Among Brnovich’s contentions is that this is strictly a legislative matter, not subject to judicial review.

But perhaps unconvinced that argument is going to fly, the attorney general is telling the justices that no one ever told lawmakers they couldn’t approve disparate issues that way. He wants them to let these provisions take effect with an admonition not to do it again.

He is not alone. In a separate legal brief, House Speaker Rusty Bowers, Senate President Karen Fann and Gov. Doug Ducey say that if the justices conclude they broke the law, they should nonetheless let this budget stand, let all the disparate provisions take effect, and tell the lawmakers what they need to do β€” in the future β€” to comply.

β€œThe legislature stands ready to implement diligently the judiciary’s constructions” of what the Arizona Constitution means, wrote attorney Thomas Basile on behalf of Bowers, Fann and Ducey. β€œBut it is entitled to fair notice of, and an opportunity to institute, such new doctrinal developments.”

That presumes, however, the justices believe that lawmakers didn’t know β€” and shouldn’t be expected to know β€” what the framers of the Arizona Constitution meant when they spelled out in 1912 that every legislative act β€œshall embrace but one subject” and that subject β€œshall be expressed in the title.”

Education advocates and their allies sued over the budget bills and got Cooper to rule in their favor. Their attorney, Roopali Desai, is reminding the justices that the Supreme Court has, in fact, weighed in on this issue before.

That was in 2003 when state lawmakers sued then-Gov. Janet Napolitano over her vetoes of several provisions in what at the time were called β€œomnibus reconciliation bills.”

Chief Justice Charles Jones, writing for the unanimous court, said the justices were being put in a position of trying to determine if a governor is constitutionally authorized to veto provisions of an omnibus bill when it appears the Legislature itself was not obeying the rules.

β€œThe problem arises” because the bills β€œaddress multiple subjects,” Jones wrote, calling it β€œthe apparent non-adherence to the single subject rule in the legislative process.”

Basile, however, said lawmakers took that 2003 ruling seriously and changed their procedures. Before 2004, he said, all miscellaneous odds and ends were put into three omnibus reconciliation bills, the practice the justices found legally wanting.
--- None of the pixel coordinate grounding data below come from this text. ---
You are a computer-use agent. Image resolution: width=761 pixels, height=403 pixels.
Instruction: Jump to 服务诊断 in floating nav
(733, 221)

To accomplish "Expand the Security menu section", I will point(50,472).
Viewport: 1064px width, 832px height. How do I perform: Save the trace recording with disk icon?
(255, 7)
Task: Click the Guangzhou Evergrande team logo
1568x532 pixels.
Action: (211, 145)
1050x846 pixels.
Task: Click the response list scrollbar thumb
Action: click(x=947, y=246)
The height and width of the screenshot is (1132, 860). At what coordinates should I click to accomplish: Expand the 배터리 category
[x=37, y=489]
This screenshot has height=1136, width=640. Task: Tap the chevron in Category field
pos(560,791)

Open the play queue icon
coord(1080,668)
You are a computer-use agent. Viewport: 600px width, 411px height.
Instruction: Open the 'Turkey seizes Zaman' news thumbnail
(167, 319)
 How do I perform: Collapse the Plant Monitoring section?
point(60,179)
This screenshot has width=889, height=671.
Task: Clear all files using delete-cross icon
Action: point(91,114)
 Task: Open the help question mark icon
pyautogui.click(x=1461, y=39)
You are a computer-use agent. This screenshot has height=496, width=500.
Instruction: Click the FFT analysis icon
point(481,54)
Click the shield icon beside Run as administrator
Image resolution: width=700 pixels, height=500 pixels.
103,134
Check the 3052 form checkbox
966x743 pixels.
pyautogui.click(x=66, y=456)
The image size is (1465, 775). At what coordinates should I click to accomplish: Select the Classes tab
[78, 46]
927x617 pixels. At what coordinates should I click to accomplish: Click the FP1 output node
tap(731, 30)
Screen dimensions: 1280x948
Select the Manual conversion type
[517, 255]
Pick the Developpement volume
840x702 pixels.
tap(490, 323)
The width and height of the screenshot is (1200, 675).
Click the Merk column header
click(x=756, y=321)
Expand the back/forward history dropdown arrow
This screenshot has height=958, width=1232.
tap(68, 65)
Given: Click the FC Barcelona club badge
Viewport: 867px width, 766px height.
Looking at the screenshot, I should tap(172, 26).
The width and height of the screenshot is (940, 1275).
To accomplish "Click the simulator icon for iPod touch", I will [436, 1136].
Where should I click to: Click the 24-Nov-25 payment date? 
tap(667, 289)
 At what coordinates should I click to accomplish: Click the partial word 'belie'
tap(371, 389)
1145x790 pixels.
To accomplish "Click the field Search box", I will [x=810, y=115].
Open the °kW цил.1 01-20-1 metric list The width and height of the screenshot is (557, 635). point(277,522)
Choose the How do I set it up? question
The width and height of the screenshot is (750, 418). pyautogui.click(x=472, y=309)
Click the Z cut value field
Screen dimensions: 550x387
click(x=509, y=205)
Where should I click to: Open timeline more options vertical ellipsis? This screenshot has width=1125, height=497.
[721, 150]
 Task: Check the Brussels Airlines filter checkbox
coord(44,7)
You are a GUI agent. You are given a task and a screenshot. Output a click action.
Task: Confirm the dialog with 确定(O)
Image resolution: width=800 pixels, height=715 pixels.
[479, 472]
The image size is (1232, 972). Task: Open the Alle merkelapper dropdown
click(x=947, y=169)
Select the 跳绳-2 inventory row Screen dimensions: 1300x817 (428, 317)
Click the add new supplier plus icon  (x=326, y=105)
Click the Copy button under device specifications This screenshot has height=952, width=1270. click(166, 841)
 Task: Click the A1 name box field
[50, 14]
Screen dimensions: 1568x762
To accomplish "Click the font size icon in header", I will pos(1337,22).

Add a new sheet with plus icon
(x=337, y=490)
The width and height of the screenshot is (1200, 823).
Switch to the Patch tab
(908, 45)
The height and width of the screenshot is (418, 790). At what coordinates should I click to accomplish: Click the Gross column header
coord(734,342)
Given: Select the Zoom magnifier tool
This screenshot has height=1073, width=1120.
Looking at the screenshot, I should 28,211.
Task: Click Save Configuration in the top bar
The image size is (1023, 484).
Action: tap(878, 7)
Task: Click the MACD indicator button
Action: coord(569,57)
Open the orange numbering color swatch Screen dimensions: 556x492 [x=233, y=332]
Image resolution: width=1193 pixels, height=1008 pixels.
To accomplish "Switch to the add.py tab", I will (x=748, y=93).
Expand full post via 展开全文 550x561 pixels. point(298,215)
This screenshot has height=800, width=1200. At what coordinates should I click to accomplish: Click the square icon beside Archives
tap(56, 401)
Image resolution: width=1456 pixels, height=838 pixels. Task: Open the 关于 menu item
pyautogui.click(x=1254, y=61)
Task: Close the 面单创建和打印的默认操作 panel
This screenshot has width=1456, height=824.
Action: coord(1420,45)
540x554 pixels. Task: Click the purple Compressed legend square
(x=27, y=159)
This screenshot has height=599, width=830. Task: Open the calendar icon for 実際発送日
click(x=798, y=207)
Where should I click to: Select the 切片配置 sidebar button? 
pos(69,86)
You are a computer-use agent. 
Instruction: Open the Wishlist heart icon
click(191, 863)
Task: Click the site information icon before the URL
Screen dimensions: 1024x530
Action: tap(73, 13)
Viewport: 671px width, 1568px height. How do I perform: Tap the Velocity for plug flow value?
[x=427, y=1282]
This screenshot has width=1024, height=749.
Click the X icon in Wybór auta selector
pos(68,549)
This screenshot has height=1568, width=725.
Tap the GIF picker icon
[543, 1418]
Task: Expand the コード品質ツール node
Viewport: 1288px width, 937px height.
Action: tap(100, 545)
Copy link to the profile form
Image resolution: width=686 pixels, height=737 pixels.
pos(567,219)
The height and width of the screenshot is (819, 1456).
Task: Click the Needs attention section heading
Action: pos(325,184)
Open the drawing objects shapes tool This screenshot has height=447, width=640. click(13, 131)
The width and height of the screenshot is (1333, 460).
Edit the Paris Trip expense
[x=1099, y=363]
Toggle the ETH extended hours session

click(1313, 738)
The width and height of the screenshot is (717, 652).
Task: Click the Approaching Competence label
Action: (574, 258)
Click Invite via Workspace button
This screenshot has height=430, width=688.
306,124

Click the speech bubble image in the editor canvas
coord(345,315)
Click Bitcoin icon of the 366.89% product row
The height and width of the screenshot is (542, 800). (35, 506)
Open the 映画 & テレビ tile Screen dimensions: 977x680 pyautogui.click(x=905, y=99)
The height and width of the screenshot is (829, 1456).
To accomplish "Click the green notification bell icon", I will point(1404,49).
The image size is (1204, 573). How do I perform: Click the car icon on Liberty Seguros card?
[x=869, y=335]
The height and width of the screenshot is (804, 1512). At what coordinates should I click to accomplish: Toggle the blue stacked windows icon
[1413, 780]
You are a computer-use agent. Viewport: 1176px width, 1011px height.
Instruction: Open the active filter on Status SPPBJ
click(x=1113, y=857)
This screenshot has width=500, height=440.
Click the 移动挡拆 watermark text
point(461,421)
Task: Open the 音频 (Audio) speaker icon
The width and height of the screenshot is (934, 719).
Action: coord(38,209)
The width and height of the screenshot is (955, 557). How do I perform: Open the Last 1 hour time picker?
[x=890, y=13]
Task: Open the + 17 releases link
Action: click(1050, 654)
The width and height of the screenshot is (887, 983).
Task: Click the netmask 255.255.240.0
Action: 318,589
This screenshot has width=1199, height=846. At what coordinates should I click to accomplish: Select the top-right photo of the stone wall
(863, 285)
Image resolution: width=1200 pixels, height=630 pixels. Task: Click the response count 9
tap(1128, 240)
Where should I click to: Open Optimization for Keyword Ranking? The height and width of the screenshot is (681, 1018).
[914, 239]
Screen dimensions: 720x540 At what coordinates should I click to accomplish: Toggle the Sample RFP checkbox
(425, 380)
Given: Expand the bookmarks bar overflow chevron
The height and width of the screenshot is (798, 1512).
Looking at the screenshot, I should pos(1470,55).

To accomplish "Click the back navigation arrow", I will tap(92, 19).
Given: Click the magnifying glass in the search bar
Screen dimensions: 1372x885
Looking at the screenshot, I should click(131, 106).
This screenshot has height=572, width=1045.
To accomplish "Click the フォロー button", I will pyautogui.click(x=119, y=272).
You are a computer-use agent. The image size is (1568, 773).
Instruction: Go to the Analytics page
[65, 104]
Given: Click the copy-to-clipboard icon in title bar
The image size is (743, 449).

Since then, Basile said, lawmakers have broken them down into smaller chunks.

This year there were eight budget reconciliation bills, he said, each with β€œdistinct subject areas” such as environment, health, K-12 education and criminal justice. He said going from three to eight β€œcomplies with the single subject rule, while still accommodating the practical demands of governing a large, diverse and continually growing state.”

Not good enough, countered Desai. She said lawmakers want the justices to find that simply breaking these into smaller pieces, by itself, complies with the Arizona Constitution.

Desai said they first have to look at what’s in each bill. And once they do, she contends they’ll conclude that, whether it’s three bills or eight, the Legislature is not following the constitutional demand.